A teacher asked Fayan, ‘Where are you going?’ Fayan said,’I am traveling around on pilgrimage.’ The teacher said, ‘Why are you doing that?’ Fayan said, ‘I don’t know’. The teacher replied, ‘Not knowing is most intimate.’

Book of Serenity, Case 20

Rather than dissect, collate, parse and evaluate, maybe sometimes it is better that we just see, listen, smell, taste, and touch. These are the most direct ways to ‘know’. But we often think of ‘not knowing’ as the opposite of knowing, the opposite of the senses. ‘Not knowing’, however, is actually exceedingly full. It is full of mysterious things. It is, just by itself, the very majesty of mystery.

Last week we held a three-day retreat in the Mission District, which we nick-named ‘Urban Chaos’. Mostly peopled and run by young professionals, outside of meditating, working with koans and eating food, we largely dispensed with the honorable conventions handed down by the (mostly) patriarchs and matriarchs. It was fun. It did not all go well, but the ancest

ors-in-making owned it.

I was seeing students in interviews, and between students there was a lag of a few minutes, so I would pick up the Blue Cliff Record and read from the biography section. One student came in and asked, ‘What are your reading?’, and I read to him the above passage on Fayan. About an hour later someone else came in and said, ‘You know that koan, ‘Not knowing is most intimate?’ That is my favorite koan.’ A third came in and started talking about how much she loved the ‘Not knowing is most intimate’ koan.

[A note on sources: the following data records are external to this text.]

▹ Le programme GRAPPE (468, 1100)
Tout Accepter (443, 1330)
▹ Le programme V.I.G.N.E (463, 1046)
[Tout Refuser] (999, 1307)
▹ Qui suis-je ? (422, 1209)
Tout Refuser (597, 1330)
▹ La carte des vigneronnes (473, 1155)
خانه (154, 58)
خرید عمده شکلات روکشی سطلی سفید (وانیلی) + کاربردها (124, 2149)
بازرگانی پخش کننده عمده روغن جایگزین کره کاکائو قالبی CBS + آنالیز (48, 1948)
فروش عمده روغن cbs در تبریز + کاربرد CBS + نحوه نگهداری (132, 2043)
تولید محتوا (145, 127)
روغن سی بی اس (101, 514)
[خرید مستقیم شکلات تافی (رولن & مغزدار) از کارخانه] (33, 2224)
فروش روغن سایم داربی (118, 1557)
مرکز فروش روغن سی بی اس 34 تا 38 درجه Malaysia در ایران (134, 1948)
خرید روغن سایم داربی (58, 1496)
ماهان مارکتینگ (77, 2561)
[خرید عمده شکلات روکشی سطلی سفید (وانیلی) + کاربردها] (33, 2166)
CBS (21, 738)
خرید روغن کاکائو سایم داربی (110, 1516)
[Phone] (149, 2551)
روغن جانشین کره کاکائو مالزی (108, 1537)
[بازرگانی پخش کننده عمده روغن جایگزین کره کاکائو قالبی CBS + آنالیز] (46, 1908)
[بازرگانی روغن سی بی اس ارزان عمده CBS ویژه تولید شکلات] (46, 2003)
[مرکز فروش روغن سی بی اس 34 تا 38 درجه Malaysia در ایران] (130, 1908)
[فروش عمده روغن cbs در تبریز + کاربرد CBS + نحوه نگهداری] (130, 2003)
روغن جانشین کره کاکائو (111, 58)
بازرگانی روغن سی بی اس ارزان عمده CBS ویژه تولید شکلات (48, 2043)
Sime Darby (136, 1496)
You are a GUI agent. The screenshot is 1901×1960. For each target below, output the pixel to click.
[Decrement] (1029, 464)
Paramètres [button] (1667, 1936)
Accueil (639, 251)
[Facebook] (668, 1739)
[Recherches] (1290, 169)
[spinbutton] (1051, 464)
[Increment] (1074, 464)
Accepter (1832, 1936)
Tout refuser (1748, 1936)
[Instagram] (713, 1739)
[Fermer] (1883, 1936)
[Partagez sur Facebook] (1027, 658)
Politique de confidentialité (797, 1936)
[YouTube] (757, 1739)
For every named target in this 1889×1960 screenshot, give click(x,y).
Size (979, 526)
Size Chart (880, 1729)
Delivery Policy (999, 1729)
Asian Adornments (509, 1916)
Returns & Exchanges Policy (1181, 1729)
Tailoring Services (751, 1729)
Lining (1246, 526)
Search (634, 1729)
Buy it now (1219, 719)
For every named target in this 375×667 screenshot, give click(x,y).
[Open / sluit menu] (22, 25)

Finally, a fourth student came in and said ‘All these people who talk about deepening their practice and getting enlightenment, that is not what I want.’ I replied that enlightenment is just a word; practice is really about opening the heart. What was he looking for? ‘I want to rewire my brain, or something.’ For what end? ‘So I can more directly experience the world.’ I said, ‘How is that different from opening your heart?’

He said, ‘I really don’t like koans, but there is one do like. ‘Not knowing…um, um’ I finished his sentence, ‘Most intimate?’ ‘Yes, that is the one!’ He said goodbye, because he did not think he would be returning. ‘I really don’t know why I am practicing’, he said. I looked at him, and tears welled in our eyes as I said, ‘You don’t need to know.’